§ Task description
Copy out exactly the lines below that run from the one holding "The height and width of the screenshot is (366, 800)." to the one holding "Task: Click length value 111 for size XL", keeping both of those lines and no others.
'''
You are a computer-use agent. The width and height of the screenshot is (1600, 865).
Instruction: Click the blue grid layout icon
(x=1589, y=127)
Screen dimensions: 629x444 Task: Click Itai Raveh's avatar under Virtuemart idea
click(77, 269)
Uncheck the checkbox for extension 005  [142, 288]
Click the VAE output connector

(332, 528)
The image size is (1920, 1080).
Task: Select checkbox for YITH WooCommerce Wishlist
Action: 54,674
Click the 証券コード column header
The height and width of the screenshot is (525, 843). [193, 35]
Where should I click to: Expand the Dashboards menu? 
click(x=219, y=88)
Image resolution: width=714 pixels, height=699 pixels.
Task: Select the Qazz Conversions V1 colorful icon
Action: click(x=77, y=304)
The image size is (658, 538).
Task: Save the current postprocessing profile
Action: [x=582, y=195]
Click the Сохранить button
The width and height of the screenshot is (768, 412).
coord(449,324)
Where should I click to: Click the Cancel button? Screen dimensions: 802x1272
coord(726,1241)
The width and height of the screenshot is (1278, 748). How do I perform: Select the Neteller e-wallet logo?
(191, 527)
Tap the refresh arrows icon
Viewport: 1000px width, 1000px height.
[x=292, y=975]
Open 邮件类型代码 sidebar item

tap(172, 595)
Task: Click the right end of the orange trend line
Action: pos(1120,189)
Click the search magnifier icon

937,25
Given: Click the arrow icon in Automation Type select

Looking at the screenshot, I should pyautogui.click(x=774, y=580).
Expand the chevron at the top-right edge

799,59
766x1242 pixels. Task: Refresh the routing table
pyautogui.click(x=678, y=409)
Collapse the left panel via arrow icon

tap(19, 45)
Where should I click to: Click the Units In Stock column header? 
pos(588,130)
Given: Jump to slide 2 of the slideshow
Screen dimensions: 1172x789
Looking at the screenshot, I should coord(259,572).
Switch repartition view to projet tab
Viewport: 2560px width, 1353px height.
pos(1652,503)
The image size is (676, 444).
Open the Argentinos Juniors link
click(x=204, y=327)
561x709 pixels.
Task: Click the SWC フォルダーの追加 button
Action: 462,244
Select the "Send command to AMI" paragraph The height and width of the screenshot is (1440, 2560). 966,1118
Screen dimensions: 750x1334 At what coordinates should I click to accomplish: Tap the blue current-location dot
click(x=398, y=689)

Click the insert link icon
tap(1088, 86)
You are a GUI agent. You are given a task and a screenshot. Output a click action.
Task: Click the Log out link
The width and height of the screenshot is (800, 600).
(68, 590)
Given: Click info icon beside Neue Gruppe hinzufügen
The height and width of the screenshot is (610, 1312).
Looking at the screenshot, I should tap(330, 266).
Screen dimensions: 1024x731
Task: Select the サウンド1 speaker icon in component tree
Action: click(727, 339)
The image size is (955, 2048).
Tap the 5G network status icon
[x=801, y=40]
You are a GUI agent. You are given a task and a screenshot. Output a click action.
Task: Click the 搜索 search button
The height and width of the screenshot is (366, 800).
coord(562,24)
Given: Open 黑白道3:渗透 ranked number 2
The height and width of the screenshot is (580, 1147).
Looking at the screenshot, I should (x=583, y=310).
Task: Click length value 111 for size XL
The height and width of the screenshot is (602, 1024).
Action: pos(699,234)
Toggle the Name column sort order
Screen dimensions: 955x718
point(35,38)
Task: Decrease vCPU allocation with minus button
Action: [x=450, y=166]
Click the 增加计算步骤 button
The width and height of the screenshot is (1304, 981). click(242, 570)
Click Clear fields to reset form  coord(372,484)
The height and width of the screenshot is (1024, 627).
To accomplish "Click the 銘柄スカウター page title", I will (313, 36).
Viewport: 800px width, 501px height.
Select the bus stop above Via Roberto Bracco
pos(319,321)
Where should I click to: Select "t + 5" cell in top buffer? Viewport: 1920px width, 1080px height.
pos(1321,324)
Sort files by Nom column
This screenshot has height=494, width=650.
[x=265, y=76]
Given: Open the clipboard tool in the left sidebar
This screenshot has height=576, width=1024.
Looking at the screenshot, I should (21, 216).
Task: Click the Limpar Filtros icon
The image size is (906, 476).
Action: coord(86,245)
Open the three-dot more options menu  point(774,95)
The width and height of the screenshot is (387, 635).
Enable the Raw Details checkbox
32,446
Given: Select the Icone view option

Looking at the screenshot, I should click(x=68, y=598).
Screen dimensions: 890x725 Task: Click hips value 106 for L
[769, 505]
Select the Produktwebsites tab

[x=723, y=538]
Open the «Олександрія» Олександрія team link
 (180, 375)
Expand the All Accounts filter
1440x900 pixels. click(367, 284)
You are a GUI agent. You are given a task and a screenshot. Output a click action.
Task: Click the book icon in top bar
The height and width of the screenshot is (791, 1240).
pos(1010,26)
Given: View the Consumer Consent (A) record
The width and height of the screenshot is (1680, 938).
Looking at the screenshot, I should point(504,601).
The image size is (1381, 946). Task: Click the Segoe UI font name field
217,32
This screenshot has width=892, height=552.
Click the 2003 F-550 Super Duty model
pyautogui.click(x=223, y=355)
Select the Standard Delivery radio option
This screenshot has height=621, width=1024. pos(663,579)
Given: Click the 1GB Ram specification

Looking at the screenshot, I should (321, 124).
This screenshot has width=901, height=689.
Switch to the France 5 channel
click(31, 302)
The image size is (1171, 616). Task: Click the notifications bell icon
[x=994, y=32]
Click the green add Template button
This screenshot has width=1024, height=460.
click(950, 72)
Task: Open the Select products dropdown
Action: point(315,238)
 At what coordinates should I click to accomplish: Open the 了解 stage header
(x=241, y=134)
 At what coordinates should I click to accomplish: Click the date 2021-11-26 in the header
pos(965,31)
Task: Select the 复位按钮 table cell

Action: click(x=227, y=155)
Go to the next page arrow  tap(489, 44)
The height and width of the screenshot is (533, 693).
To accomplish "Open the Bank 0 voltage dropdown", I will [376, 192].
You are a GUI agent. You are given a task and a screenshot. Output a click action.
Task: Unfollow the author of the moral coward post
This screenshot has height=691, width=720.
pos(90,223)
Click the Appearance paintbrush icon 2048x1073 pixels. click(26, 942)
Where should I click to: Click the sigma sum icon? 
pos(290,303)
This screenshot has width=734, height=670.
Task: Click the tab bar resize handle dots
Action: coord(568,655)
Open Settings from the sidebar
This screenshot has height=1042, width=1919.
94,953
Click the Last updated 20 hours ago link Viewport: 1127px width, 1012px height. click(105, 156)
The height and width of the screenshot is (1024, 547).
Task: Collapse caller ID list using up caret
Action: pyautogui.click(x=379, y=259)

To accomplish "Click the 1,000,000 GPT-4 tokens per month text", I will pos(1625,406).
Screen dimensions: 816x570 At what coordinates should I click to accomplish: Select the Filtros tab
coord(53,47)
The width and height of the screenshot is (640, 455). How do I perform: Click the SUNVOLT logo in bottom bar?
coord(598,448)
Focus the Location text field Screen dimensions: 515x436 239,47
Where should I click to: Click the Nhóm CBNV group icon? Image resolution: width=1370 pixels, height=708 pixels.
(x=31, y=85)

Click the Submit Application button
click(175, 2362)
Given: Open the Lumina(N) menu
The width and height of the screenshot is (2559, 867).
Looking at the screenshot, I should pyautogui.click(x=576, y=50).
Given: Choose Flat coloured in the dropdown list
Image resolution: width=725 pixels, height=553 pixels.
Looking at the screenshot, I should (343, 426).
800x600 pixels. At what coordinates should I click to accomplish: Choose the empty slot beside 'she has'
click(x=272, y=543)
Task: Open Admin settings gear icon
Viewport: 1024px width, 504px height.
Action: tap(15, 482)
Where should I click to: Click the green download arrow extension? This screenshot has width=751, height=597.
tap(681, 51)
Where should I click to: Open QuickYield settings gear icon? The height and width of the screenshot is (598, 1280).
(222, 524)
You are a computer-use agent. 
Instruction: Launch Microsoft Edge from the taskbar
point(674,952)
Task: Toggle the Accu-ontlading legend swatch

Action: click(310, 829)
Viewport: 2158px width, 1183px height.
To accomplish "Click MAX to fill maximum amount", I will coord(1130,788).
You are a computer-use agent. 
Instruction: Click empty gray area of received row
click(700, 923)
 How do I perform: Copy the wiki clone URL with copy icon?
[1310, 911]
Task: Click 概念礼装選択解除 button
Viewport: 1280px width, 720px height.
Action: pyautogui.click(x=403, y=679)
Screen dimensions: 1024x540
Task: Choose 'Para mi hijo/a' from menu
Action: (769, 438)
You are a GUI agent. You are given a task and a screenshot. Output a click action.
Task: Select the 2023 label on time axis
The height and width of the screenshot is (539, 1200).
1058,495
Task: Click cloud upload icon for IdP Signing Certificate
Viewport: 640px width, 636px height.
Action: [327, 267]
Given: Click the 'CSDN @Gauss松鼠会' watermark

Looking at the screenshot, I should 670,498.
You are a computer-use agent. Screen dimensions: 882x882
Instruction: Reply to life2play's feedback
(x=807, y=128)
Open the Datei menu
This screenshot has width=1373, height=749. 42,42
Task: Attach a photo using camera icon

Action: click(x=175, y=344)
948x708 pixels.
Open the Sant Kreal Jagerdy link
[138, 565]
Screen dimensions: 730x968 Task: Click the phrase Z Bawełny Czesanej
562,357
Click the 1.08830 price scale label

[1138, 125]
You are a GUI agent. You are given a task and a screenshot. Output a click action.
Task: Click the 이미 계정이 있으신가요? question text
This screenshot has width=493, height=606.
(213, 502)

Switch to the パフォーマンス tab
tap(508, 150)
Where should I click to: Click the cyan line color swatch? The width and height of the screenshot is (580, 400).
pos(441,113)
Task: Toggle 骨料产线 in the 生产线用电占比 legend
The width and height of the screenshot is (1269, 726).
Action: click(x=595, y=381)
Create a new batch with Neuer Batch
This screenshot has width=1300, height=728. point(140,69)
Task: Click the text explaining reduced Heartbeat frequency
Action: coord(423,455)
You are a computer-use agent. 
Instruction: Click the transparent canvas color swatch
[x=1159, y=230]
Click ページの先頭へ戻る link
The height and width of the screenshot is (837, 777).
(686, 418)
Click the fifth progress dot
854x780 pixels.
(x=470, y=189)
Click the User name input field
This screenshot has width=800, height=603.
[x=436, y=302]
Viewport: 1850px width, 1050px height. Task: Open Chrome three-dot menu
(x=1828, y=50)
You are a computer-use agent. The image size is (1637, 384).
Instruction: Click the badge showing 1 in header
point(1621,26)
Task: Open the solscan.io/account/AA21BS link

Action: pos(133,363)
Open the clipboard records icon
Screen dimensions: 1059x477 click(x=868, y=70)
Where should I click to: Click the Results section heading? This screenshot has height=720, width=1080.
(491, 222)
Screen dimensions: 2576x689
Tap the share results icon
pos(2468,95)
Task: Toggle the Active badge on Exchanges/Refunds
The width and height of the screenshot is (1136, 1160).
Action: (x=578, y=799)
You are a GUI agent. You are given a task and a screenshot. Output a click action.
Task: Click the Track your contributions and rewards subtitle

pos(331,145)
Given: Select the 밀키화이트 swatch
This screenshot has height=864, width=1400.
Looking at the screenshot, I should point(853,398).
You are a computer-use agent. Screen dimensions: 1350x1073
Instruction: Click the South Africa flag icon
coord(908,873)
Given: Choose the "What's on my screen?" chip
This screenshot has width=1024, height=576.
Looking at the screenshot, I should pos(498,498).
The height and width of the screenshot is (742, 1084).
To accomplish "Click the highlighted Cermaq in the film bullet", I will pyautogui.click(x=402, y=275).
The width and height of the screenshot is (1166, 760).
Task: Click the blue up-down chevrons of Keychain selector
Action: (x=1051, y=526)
'''
§ Completed task
The height and width of the screenshot is (366, 800).
coord(562,24)
Given: Open 黑白道3:渗透 ranked number 2
The height and width of the screenshot is (580, 1147).
Looking at the screenshot, I should (x=583, y=310).
Task: Click length value 111 for size XL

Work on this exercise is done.